La impaciencia de Leopold parecía ridícula, y sus propios años de esfuerzo y perseverancia lo parecían aún más.
Dejó escapar un largo suspiro, con el corazón ahora en calma, y se dio la vuelta para irse cuando su teléfono sonó con una llamada del hospital.
—El estado de Dennis Hearst se ha deteriorado rápidamente. Hemos hecho todo lo posible, pero solo podemos darle tres meses más. Si no encontramos un donante compatible pronto...
Lisbeth entró en pánico de inmediato.
—¿No estaba controlada su enfermedad? ¿Cómo empeoró de repente?
—La leucemia es una enfermedad maligna muy impredecible. Por favor, avísele al padre del niño para que venga a hacerse las pruebas de compatibilidad lo antes posible.
¿El padre? Lisbeth giró la cabeza bruscamente, solo para ver a Leopold deslizando el anillo en el dedo de Elora antes de ponerse de pie para compartir un beso apasionado con ella.

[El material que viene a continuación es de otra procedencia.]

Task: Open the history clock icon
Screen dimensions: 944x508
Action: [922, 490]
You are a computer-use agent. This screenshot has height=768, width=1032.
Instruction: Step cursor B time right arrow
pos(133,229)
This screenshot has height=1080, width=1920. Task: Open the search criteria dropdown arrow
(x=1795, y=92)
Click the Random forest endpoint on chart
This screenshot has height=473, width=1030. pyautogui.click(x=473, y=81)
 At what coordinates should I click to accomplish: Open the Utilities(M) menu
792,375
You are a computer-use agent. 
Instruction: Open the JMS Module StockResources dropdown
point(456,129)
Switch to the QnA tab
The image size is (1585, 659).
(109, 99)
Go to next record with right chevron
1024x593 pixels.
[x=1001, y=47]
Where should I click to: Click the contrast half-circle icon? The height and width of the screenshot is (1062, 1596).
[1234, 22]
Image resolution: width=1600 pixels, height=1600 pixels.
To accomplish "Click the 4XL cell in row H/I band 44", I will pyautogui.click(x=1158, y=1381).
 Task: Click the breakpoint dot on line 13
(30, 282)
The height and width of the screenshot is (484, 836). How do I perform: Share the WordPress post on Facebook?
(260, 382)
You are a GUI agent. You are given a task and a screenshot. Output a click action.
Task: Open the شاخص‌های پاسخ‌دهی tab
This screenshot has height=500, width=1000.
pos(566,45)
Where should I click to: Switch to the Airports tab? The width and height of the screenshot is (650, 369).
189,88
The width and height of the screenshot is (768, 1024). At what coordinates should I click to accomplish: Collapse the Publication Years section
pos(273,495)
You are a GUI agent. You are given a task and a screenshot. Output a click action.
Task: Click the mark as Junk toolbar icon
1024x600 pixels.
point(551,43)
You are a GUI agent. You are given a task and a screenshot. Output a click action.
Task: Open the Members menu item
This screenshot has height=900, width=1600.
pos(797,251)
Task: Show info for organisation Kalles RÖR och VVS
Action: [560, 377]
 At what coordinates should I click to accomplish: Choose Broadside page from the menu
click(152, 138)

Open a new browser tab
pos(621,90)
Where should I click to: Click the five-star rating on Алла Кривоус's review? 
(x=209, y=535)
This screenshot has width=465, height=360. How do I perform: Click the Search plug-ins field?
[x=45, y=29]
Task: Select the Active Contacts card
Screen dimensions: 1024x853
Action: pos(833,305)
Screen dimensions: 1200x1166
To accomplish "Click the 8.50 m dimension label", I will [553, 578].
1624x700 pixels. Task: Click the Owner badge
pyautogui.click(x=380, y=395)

Lisbeth rio con amargura y, mientras reía, las lágrimas corrieron por su rostro.
Él había llamado bastardo a Dennis; ¿cómo podría importarle si su hijo vivía o moría? ¿Por qué aceptaría someterse a una prueba como donante?
—Entiendo. Me daré prisa —dijo ella, con voz apagada.
Después de colgar, Lisbeth se apoyó contra la pared y se dejó caer al suelo.
Apretó los ojos con fuerza y luego llamó a un número que no había marcado en años.
—Aceptaré casarme contigo. ¡Pero solo si me ayudas a salvar a Dennis!